И, прибыв в нем однажды на сильнейший пожар, видит то, чего ему в жизни не хватало, видит воплощение самых смелых своих мечтаний в стоящей возле входа в Еврейский центр и поджидающей его Летиции дель Рио.
Трудно выглядеть элегантной в форме полицейского шерифской службы их округа, но Летти это удается. Черные волосы немного длиннее, чем полагается по уставу, золотисто-смуглая кожа, черные глаза на изумительно прекрасном лице и тело, созданное для секса.
— Разобраться в этом тебе будет нетрудно, — говорит Летти.
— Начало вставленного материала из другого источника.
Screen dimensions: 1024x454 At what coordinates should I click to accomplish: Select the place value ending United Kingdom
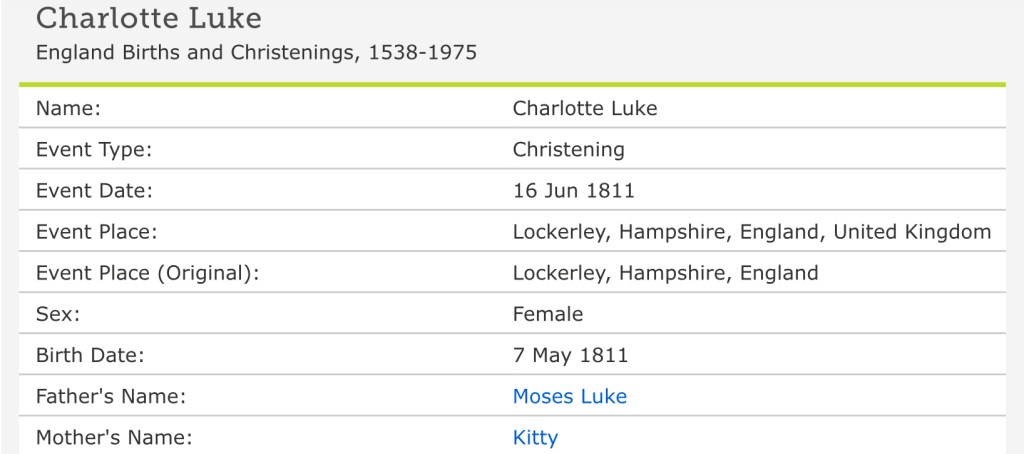(751, 232)
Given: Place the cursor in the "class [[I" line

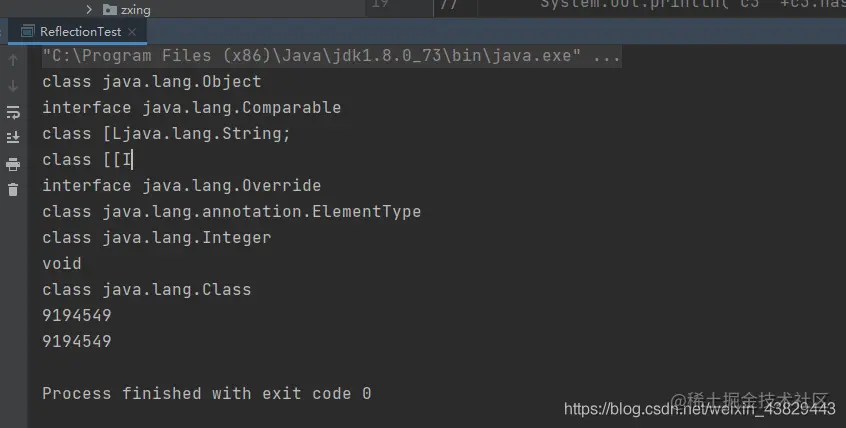Looking at the screenshot, I should (x=87, y=160).
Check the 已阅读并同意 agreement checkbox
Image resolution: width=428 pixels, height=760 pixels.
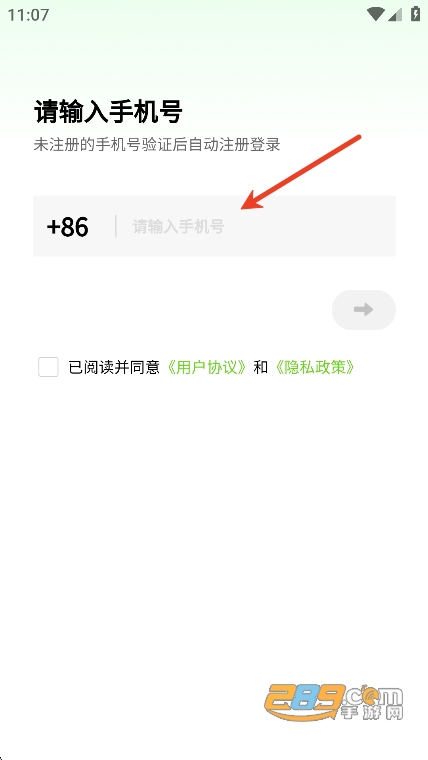48,367
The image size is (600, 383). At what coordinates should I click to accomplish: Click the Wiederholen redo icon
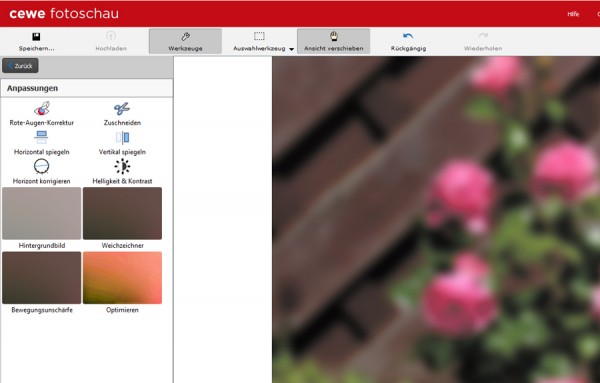click(483, 36)
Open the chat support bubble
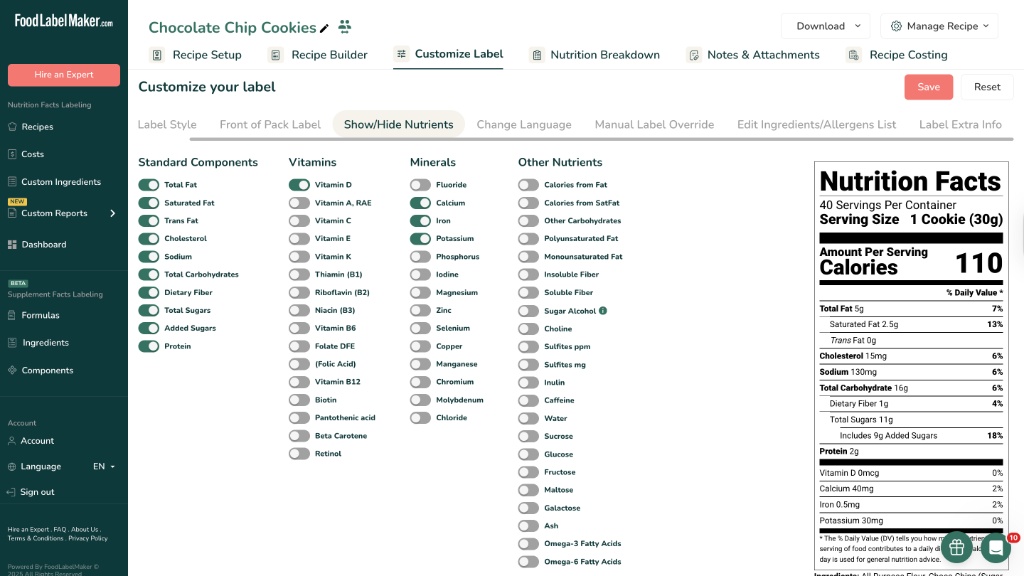 click(x=995, y=547)
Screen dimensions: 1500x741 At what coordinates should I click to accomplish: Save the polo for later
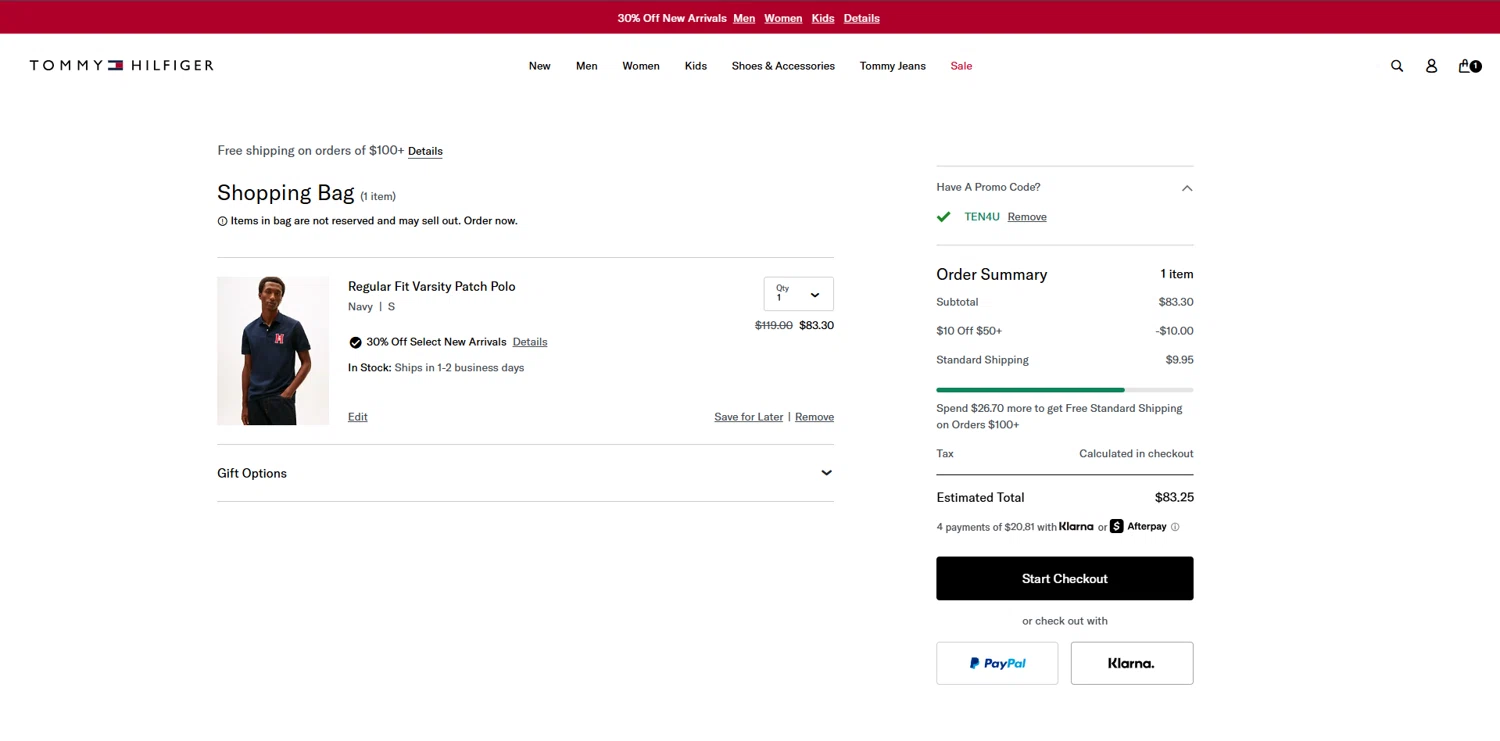748,417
И указывает подбородком на подростка-скинхеда, которого грузят в карету «Скорой помощи». — Юный Адольф швырнул сюда бутылку с коктейлем Молотова и обгорел сам.
— Считают, что самое страшное тут жидкость, — говорит Джек, — а не пары.
— Это потому, что школу они проспали.
— Нет, — качает головой Джек. — Просто они кретины.
— Ну и это тоже.
Уже через две минуты он слышит, как назначает ей свидание.
— Что ты сказал? — переспрашивает она.
— Мне кажется, я пригласил тебя на ужин, — говорит Джек.
— Кажется? — удивляется она. — На «кажется» я обычно не соглашаюсь.
— Согласишься поужинать со мной? — говорит Джек.
— Ладно.
Джек грохает все свои сбережения в «Ритц-Карлтоне».
— Ты хочешь пустить мне пыль в глаза? — спрашивает она.
— Угу.
— Это хорошо, — говорит Летти. — Я рада, что ты этого хочешь.
На следующем свидании она желает слушать Микки Ди и смотреть кино. А еще через одно она готовит для него мексиканский ужин, вкуснее которого он в жизни не ел. О чем он ей и сообщает.